Корабль замедлял ход, он почти уже встал. На площадке, огороженной невысокими каменными столбиками, капитан Булинь кружился, постукивая башмаком, расставив руки, иногда запрокидывая голову назад, иногда опуская ее к груди. Его движения напоминали древний танец-ритуал, в них были варварская, необузданная страстность и грузное изящество. Некрос уже видел что-то подобное — однажды, когда наблюдал, как шаман Джудекса творит заклинание. Главное отличие между цеховой и дикой магией заключалось в том, что чары подходили к ней скорее как к науке, а ведьмы с шаманами — как к творчеству.
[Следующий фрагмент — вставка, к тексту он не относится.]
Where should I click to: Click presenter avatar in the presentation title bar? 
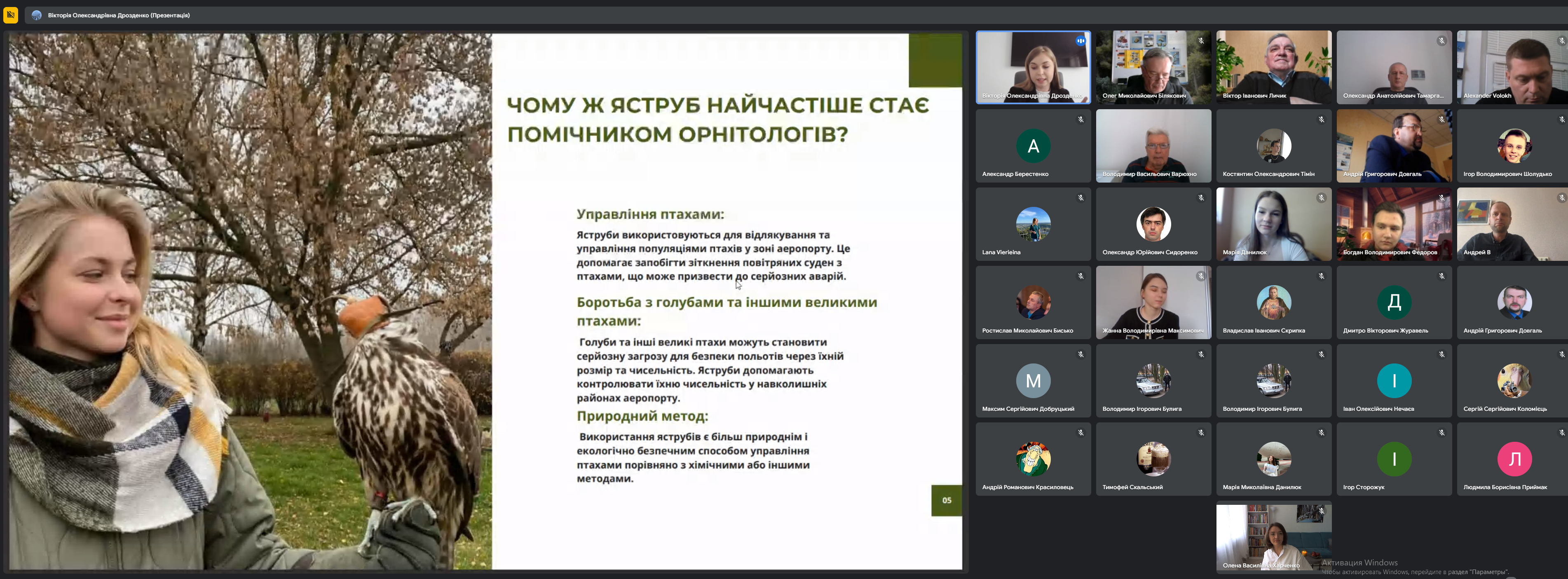[37, 15]
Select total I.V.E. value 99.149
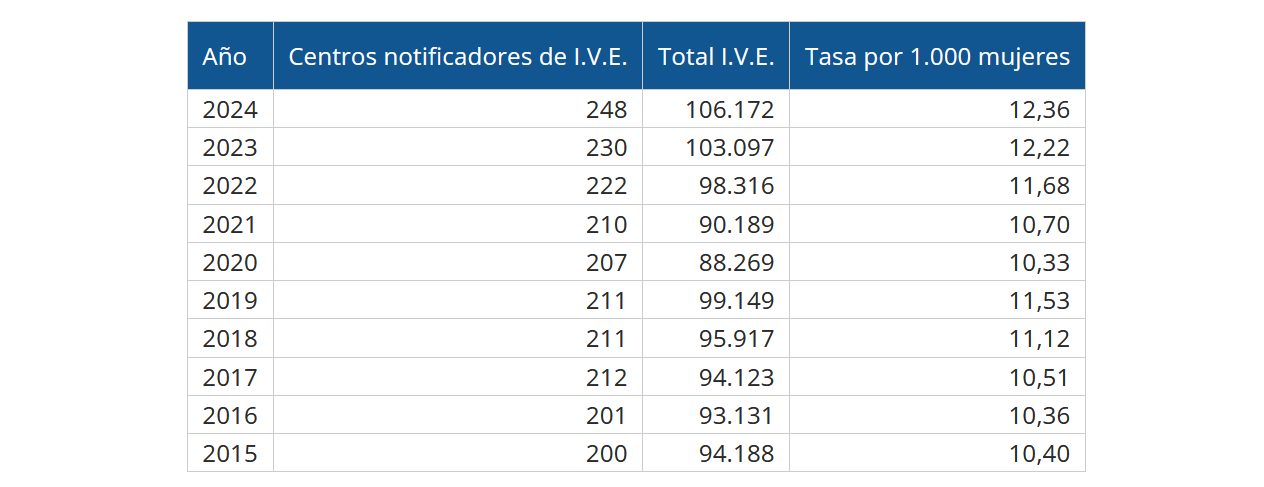This screenshot has width=1264, height=487. point(735,301)
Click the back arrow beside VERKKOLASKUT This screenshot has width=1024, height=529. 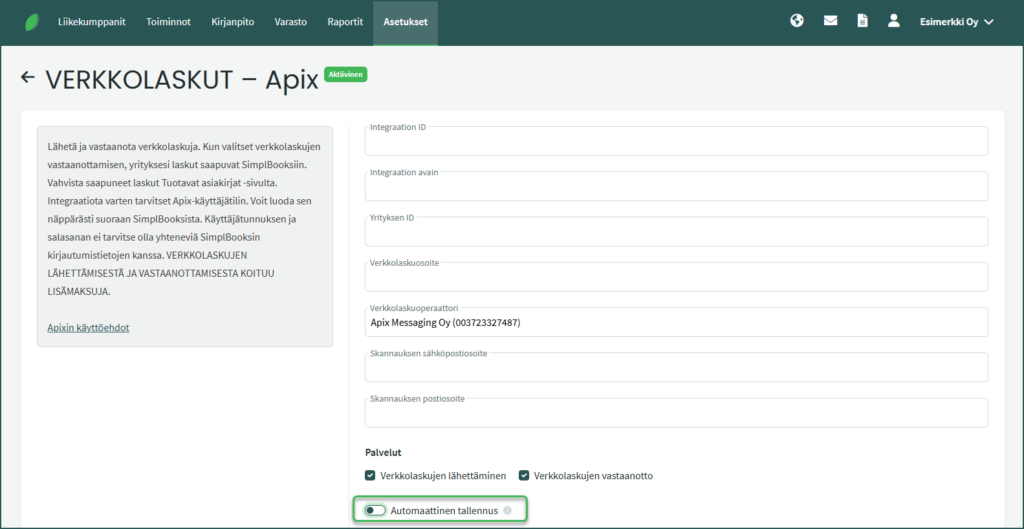[x=28, y=77]
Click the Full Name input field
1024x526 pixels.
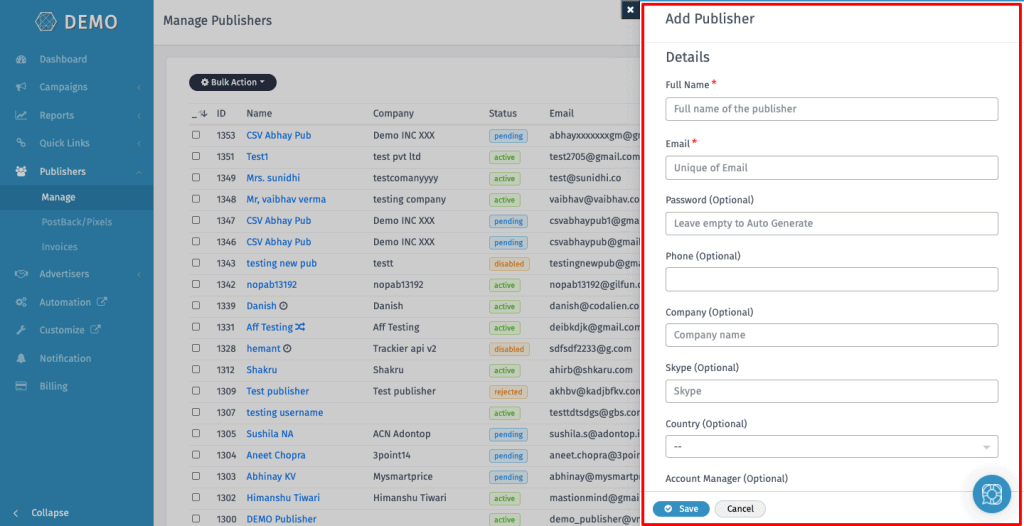coord(831,109)
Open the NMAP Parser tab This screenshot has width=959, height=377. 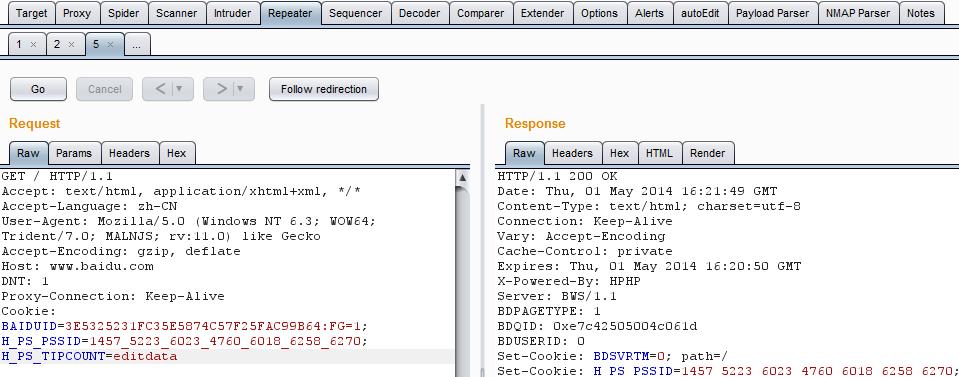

Для чаров и алхимиков магия — это формулы, тщательно составленные рецепты магических субстанций, опыты, эксперименты, в результате которых создаются новые заклинания, а после — произнесение, озвучивание формул и совершения заранее продуманных жестов. Для ведьм и шаманов она — искусство, произнесение заклятия — творческий интуитивный акт, иногда сопровождаемый танцами, которым никто заранее не обучался. Но искусство по сути своей менее упорядоченно. менее подвластно четким законам и логике, чем наука, и потому дикая магия, которую сейчас танцевал Булинь, более хаотична и зачастую разрушительна.
Очертания тела Ван Дер Дикина менялись, он рос.
«Шнява» остановилась, когда нос ее коснулся стены влаги. Изумрудные капли падали бесшумно, ливень скрывал то, что находилось по другую сторону. Радуга, распростершаяся над судном, будто арка каретного подъезда над муравьем, тихо гудела.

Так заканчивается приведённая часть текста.